### The task
Determine how many lines in the records below contain the word "Select", treating uppercase and lowercase as distinct. Reply with the number alone.

(Records)
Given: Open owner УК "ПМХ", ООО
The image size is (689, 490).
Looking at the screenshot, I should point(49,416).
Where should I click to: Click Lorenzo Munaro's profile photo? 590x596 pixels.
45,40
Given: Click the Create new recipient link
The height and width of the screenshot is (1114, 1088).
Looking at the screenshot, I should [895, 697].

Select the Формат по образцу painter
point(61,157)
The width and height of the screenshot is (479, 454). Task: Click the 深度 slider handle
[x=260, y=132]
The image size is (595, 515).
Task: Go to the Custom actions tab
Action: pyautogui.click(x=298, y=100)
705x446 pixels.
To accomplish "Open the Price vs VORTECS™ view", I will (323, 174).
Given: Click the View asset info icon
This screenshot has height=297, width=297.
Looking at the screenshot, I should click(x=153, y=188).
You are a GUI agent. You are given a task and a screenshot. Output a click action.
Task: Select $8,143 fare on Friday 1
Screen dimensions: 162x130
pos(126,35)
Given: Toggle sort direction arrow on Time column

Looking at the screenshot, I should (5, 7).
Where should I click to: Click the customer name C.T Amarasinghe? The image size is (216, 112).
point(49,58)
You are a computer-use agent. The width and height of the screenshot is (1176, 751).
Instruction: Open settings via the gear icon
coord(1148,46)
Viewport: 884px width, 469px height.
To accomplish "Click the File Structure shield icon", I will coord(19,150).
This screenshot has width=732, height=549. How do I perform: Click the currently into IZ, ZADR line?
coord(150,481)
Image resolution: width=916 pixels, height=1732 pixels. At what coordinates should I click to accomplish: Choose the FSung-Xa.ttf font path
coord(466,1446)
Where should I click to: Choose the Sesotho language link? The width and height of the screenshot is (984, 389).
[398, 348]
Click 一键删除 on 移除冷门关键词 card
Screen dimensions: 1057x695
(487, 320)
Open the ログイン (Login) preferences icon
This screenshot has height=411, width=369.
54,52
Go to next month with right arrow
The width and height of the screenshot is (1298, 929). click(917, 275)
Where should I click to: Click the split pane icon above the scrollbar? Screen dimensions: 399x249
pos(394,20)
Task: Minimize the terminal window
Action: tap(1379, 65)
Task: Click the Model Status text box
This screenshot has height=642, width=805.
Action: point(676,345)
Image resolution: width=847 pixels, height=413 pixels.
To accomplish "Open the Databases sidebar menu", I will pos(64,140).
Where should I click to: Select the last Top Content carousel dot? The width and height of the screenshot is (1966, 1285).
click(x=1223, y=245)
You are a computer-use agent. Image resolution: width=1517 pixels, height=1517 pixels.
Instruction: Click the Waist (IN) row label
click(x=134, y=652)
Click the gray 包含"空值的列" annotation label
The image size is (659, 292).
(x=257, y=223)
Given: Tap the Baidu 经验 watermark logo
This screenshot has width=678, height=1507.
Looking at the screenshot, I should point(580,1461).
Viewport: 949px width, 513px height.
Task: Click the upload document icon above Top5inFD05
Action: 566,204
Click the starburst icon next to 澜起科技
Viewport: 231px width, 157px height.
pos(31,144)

### Response
3